The president also announced $1,776 payments for approximately 1.45 million military service members, which he called a “warrior dividend.” A White House spokesperson described the dividend as a one-time housing supplement for eligible service members that the Defense Department allotted $2.6 billion to fund, appropriated by the One Big Beautiful Bill passed earlier this year. “Nobody deserves it more than our military. And I say congratulations to everybody,” Trump said.
Other than this payment, Trump did not make any concrete announcements. However, he did discuss two upcoming changes: TrumpRx, a government website offering prescription drugs at lower prices, and a new pick for the next Federal Reserve chair to be announced “soon.”
Many Republicans praised the speech, particularly the payments to military servicemembers. Sen. Katie Britt (R-AL) posted on X, “Securing our border, protecting women’s sports and bringing costs down for working families is just the start. The best is yet to come!”
Democrats uniformly criticized the address, pushing back on Trump’s claim that he has brought down consumer prices. “President Trump’s speech just showed he lives in a bubble completely disconnected from the reality everyday Americans are seeing and feeling,” Senate Minority Leader Chuck Schumer (D-NY) said. “People are feeling squeezed harder and harder every day and tonight Donald Trump took a victory lap.”
Today, we’ll get into what the right and left are saying about Trump’s speech. Then, Executive Editor Isaac Saul gives his take.
What the right is saying.
- Many on the right say Trump rightly touted his major first-year accomplishments.
- Some criticize the tone of the speech.
- Others express relief that the address was benign.
In PJ Media, David Manney wrote “panic is what the left wants to see.”

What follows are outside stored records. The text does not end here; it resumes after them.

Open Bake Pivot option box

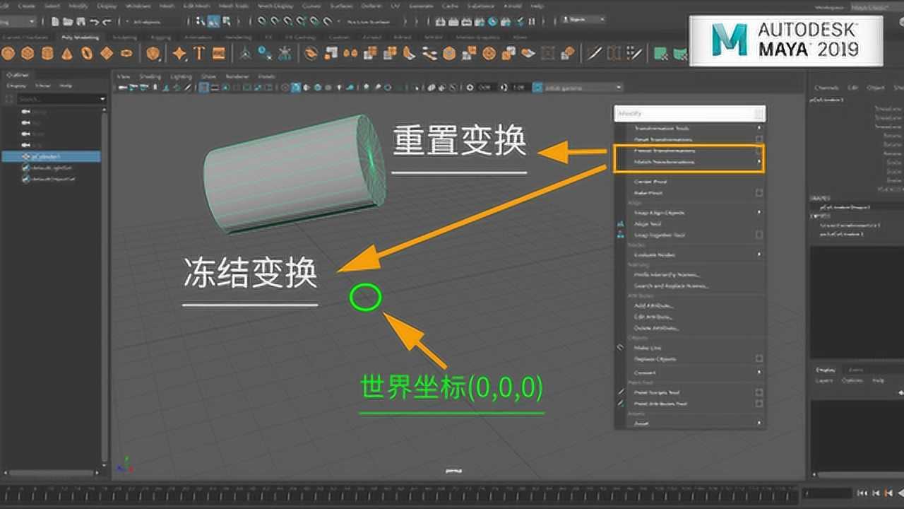(759, 192)
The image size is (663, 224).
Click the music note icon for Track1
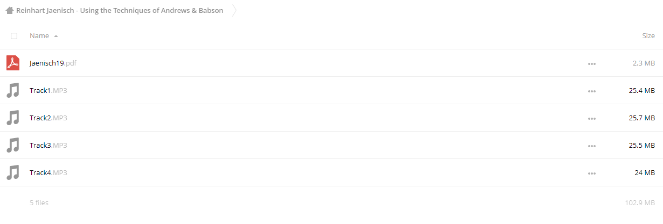point(13,90)
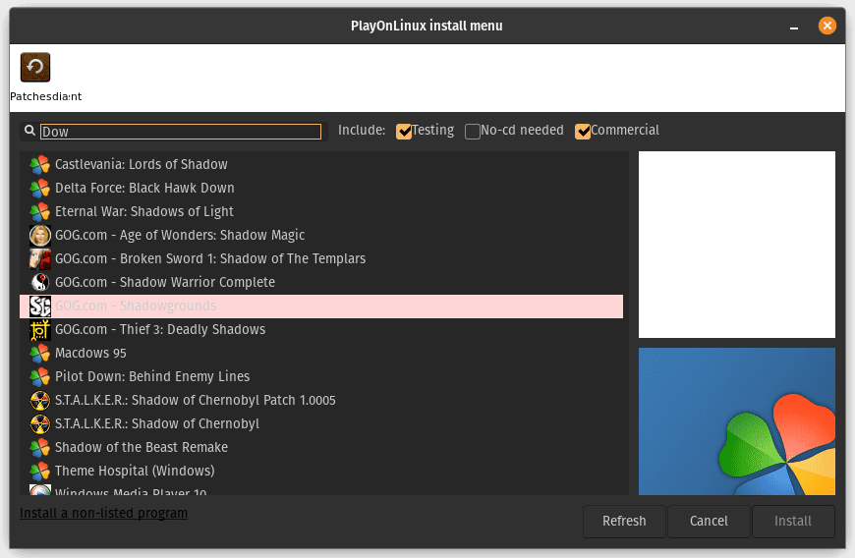
Task: Disable the Testing checkbox
Action: coord(404,131)
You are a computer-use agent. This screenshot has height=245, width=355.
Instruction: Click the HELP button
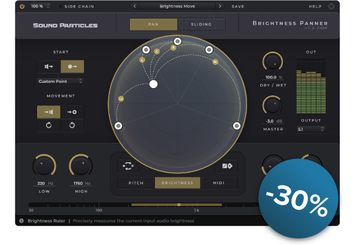click(315, 7)
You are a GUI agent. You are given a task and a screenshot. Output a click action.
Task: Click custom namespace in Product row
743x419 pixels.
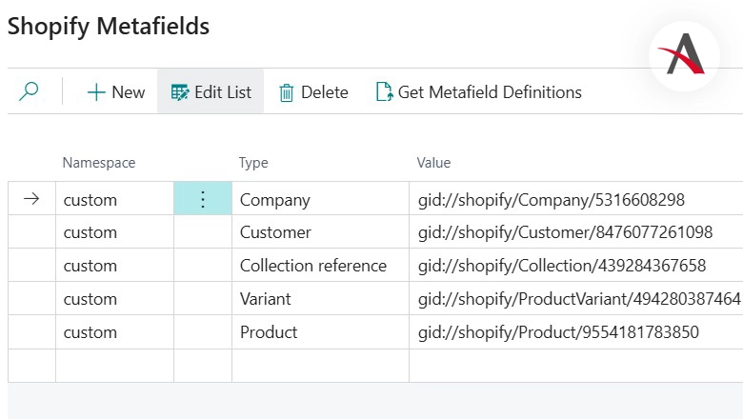pyautogui.click(x=90, y=332)

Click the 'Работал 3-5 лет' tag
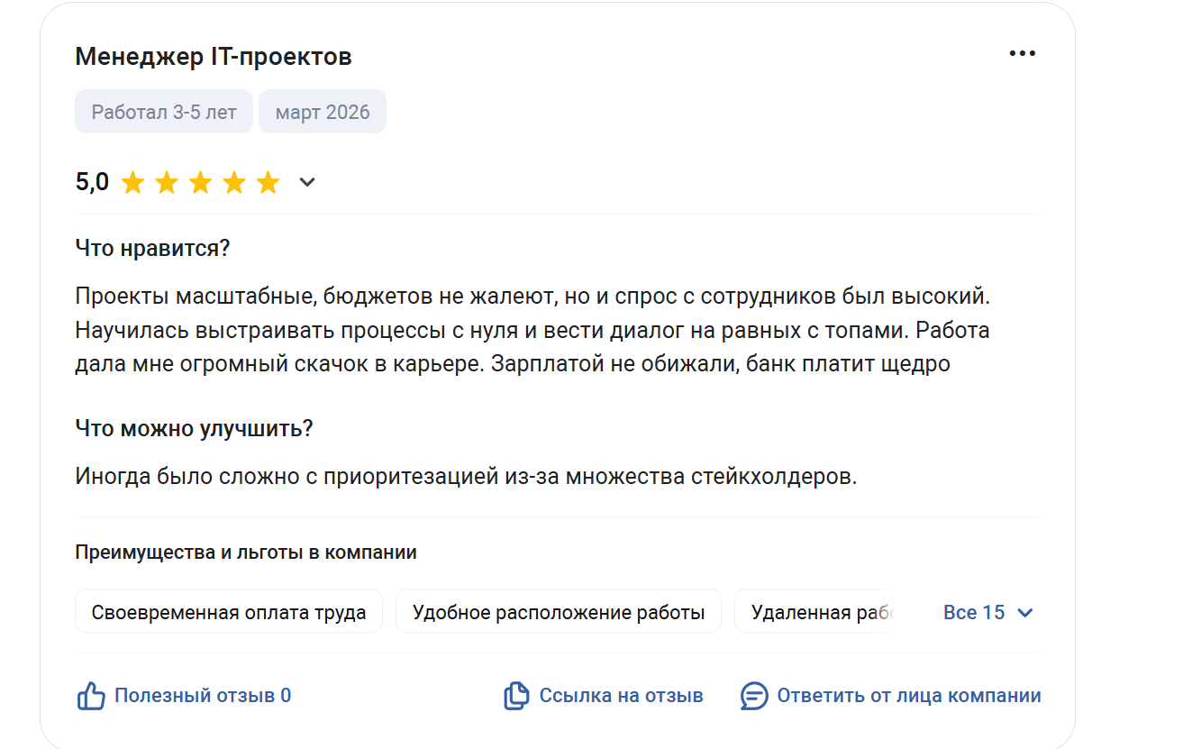coord(164,112)
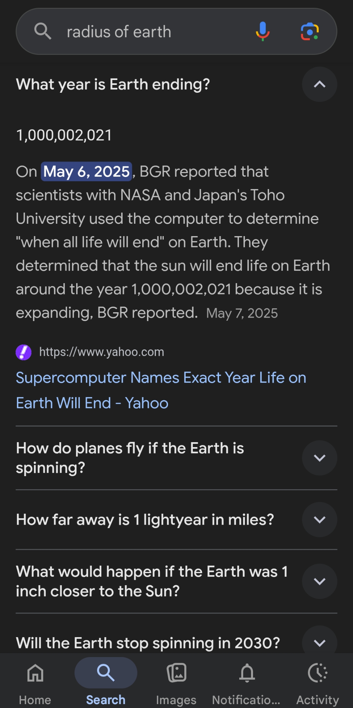Open the https://www.yahoo.com source URL
The image size is (353, 708).
[x=102, y=352]
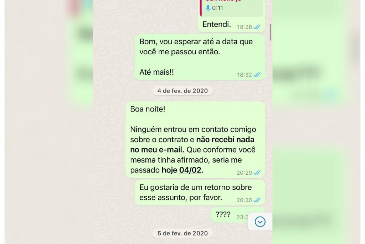Select the 'Eu gostaria de um retorno' message
This screenshot has height=244, width=365.
200,193

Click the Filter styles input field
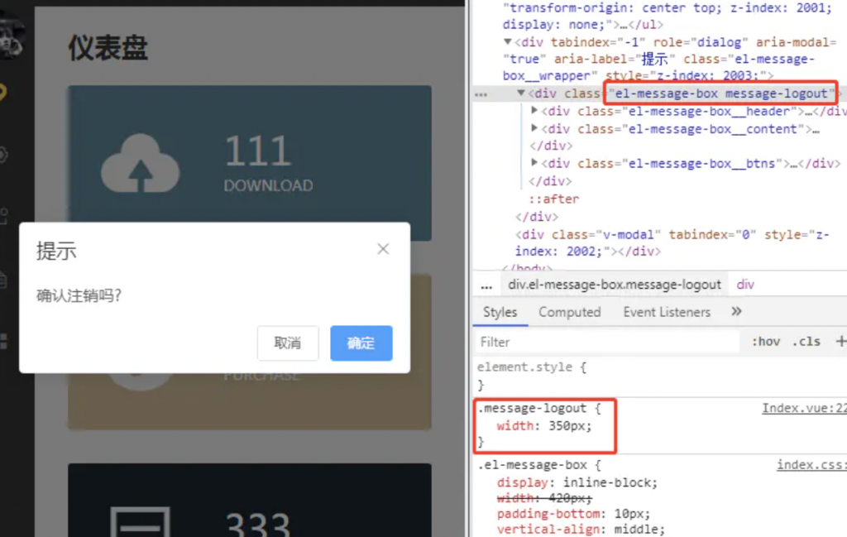[608, 342]
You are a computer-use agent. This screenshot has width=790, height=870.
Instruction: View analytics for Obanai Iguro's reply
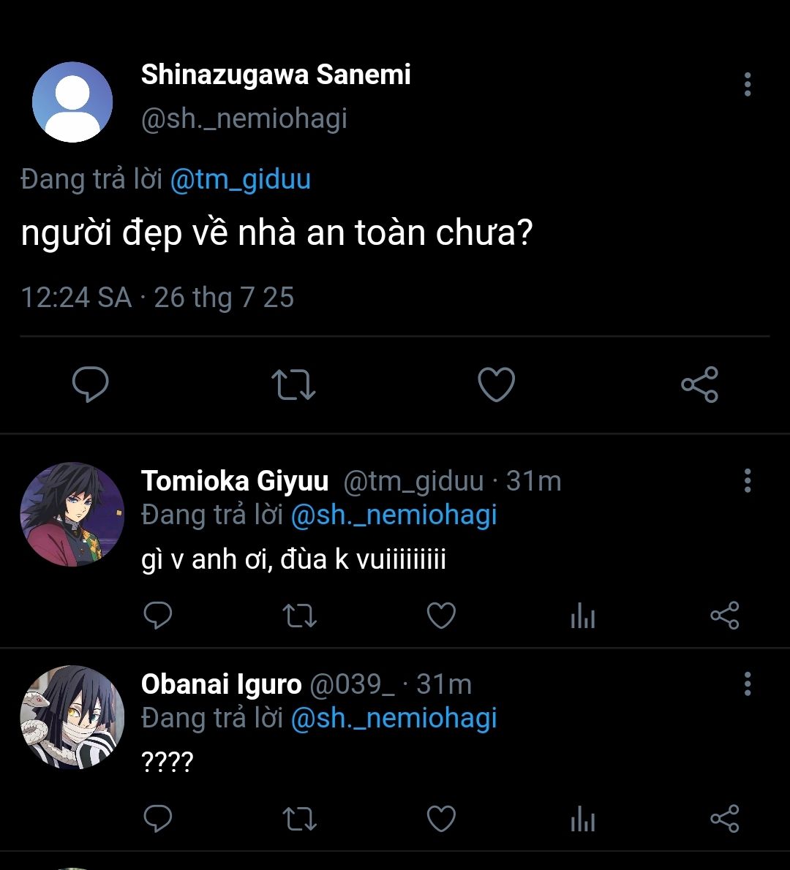[582, 820]
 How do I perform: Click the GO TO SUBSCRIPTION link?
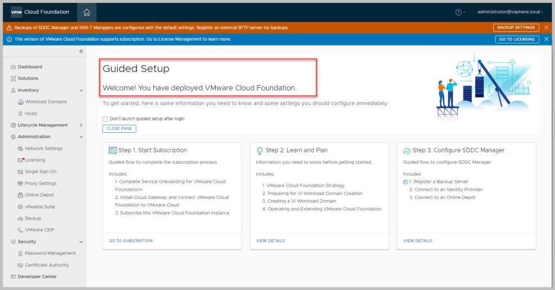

“Democrats responded to President Donald Trump’s year-end address by insisting he sounded panicky, defensive, and even scared. That claim spread quickly across the left, only to collapse under basic listening. President Trump spoke like a president reviewing progress, not a man searching for cover,” Manney said. “Trump’s address carried a tone of control; he moved methodically through accomplishments from the first 11 months of his presidency. Border enforcement tightened, inflation cooled, and domestic energy production rebounded. Foreign adversaries recalculated.
“Some on the left labeled the speech desperate; others, fearful. Those descriptions revealed more about wishful thinking than reality. Leaders under stress tend to overtalk. Trump summarized, closed decisively, and moved on. Projection fills gaps when momentum fades. Calm leadership unsettles opponents who rely on chaos narratives. When Trump avoids drama, critics need to invent it,” Manney wrote. “Results speak louder than tone parsing. Jobs, prices, borders, and global posture matter. Voters weigh those realities, not just for performative concern over delivery style.”
In The Washington Examiner, Peter Laffin said the address “utterly lacked human touch.”
“The bizarre and disorienting White House speech, delivered by a growling, red-faced Trump, failed to make news that some had anticipated on economic policy or Venezuela. Instead, Trump recycled a familiar litany of grievances and boasts,” Laffin wrote. “Without a raucous crowd to hiss at the mention of his adversaries or cheer at his accomplishments, Trump zipped through his remarks unnaturally. Was America being lectured? Being given a pep talk? A dressing down?”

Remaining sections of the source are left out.